Se desde a promulgação da lei italiana 180, ou Lei Basaglia, (cuja contextualização jurídica está presente no capítulo “ Lei e psiquiatria, uma análise das normas no campo psiquiátrico”, que faz um panorama em comparação às outras leis, promulgadas antes e durante a experiência italiana, como a americana, inglesa e francesa,) determinou-se a extinção dos manicômios no territorio italiano, o que, por um lado, poderia ser considerada uma vitória para Basaglia, por outro lado coloca um problema, em estabelecer que a reforma psiquiátrica esteja restrita a esse aspecto.

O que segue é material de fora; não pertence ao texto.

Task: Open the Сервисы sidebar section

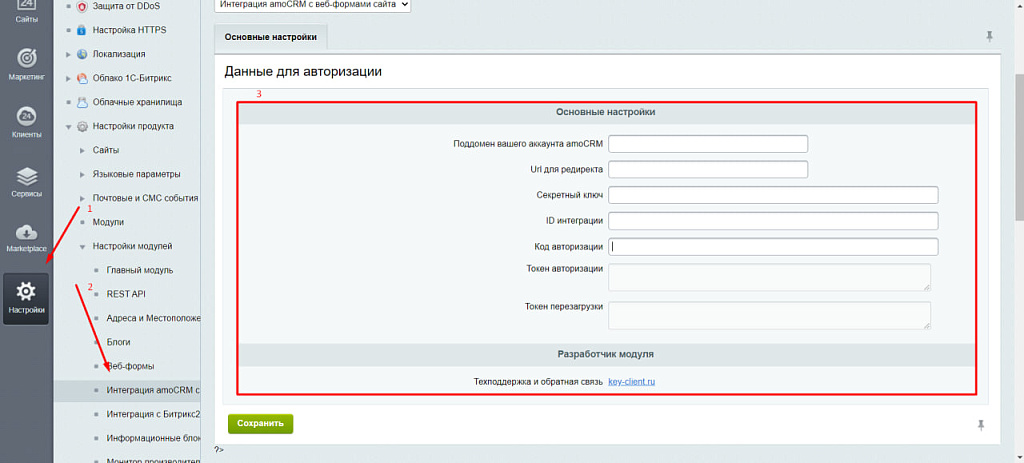Action: 27,182

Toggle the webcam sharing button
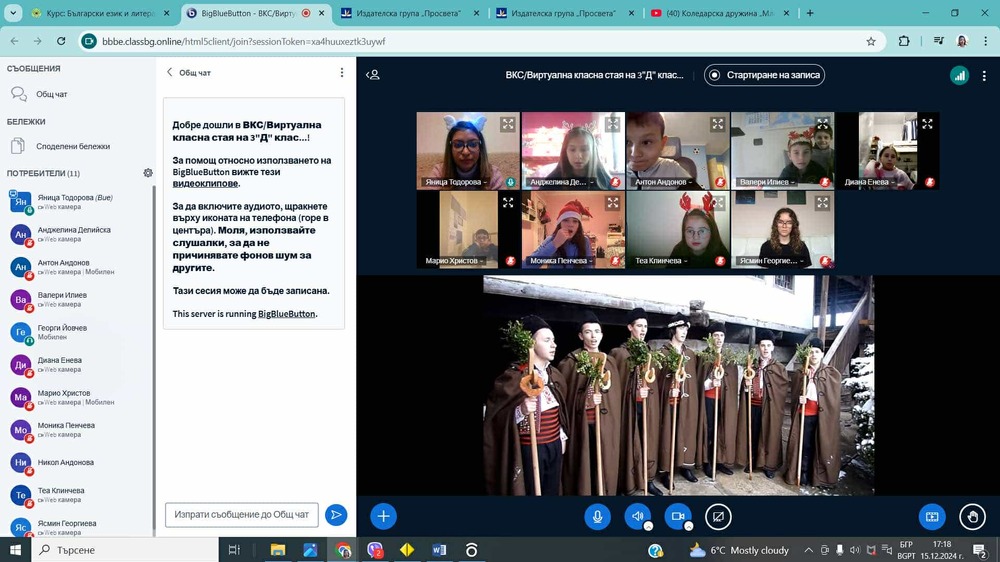click(x=677, y=516)
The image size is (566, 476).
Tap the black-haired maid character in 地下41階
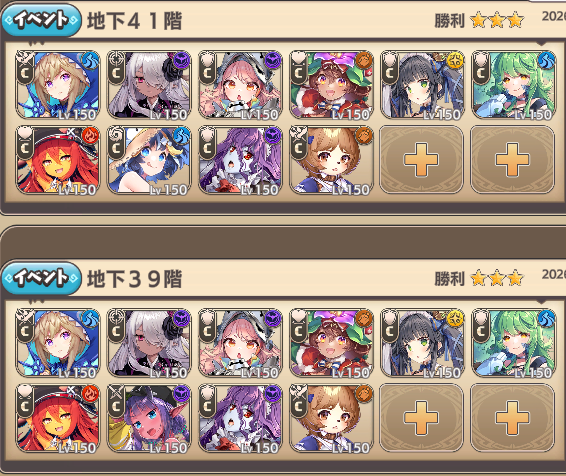[422, 85]
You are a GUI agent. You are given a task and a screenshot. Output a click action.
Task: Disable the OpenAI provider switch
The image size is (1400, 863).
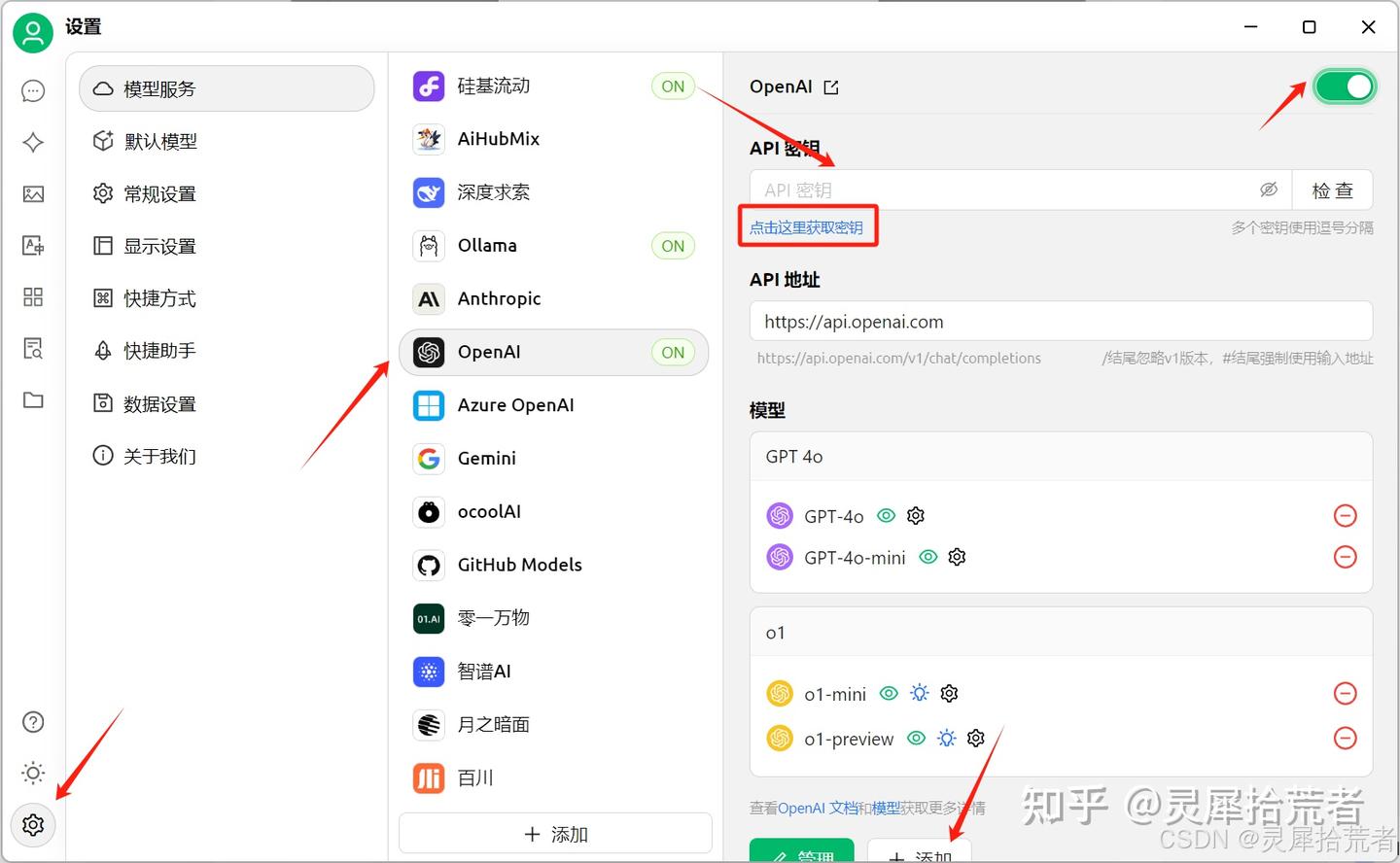pos(1345,86)
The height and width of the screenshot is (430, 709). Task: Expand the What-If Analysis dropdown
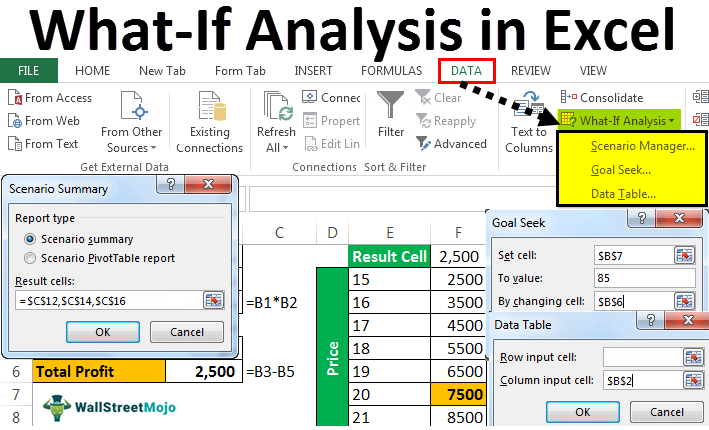tap(619, 121)
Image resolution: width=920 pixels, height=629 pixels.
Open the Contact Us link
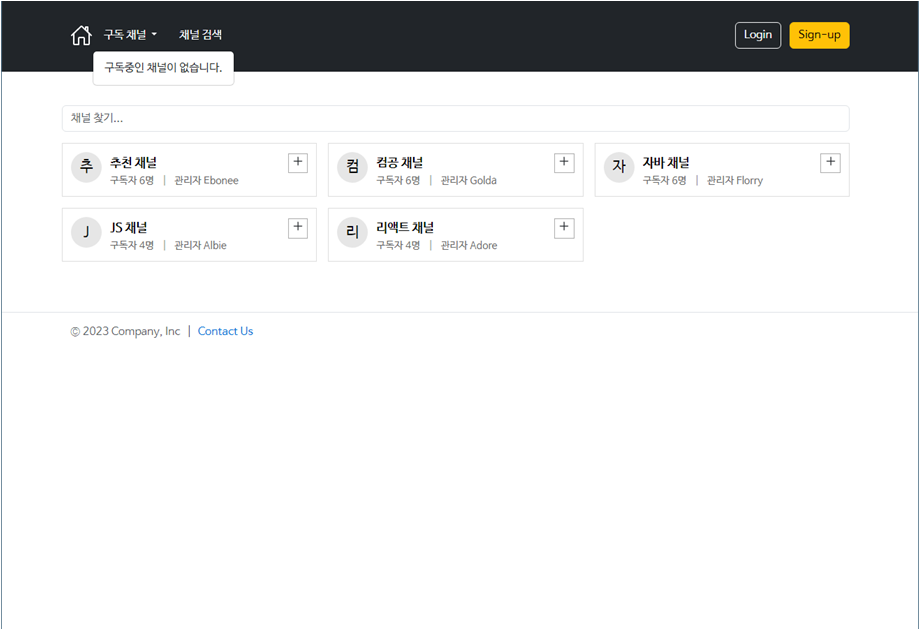pyautogui.click(x=225, y=330)
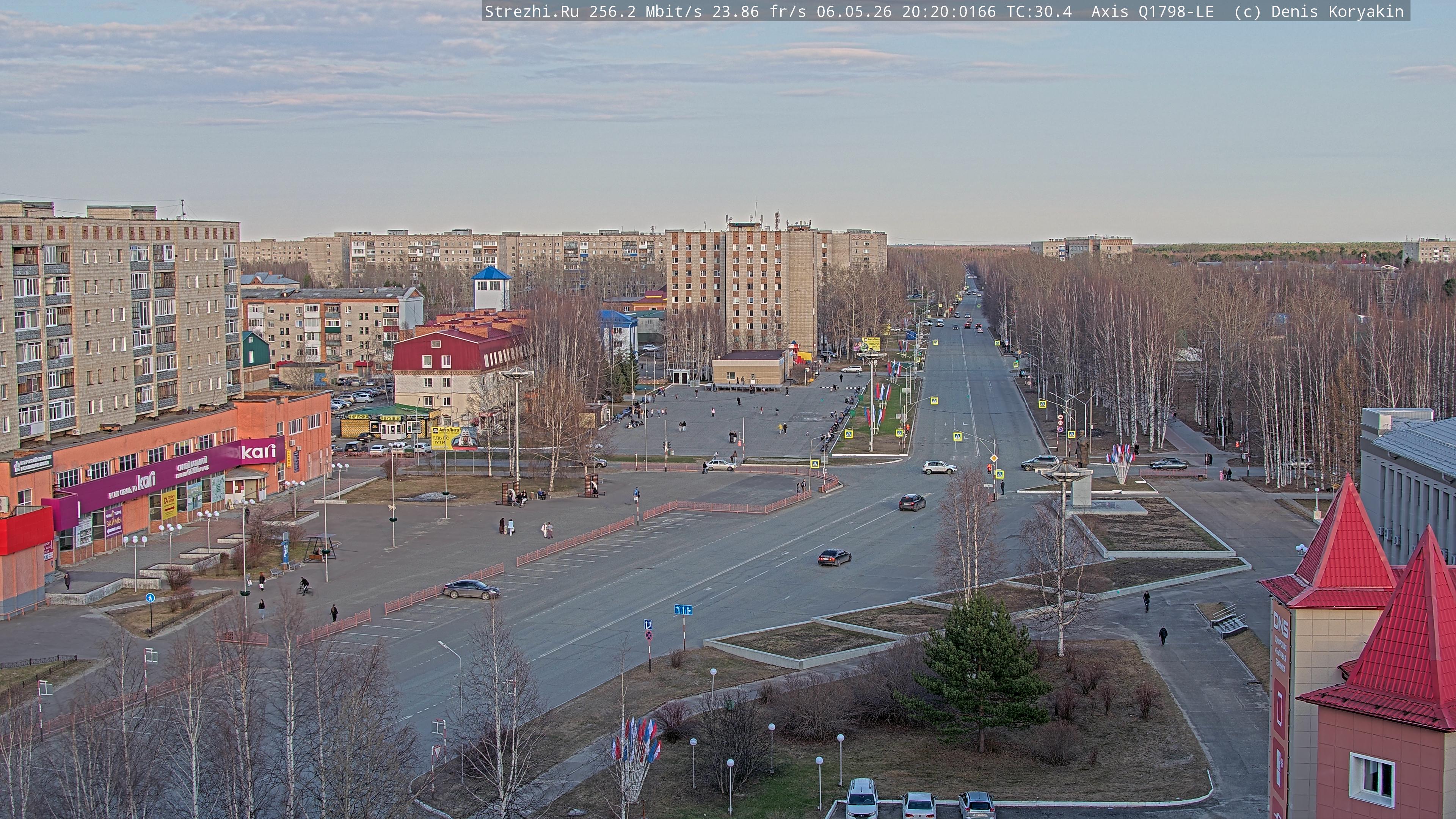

De um modo geral, os capítulos deixam bem claro que não se trata de acabar com manicômios, mas de subverter a ordem social, de um modo em que a voz da loucura possa ganhar seus próprios contornos, independente dos ouvidos científicos que lhe dão atenção, fármacos, verdades, contornos morais e exclusão.
Quem pode sintetizar melhor isso foram os surrealistas, em 1925, com um manifesto de artistas franceses que assinavam a “la revolution surréaliste”, cujo texto dirigido aos diretores dos manicômios, serve-nos de epígrafe e, assim se espera, de epitáfio: “Amanhã de manhã, na hora da visita, quando, sem nenhum dicionário, tentarem se comunicar com esses homens, queiram lembrar e reconhecer que, diante deles,os senhores tem uma única superioridade: a força”.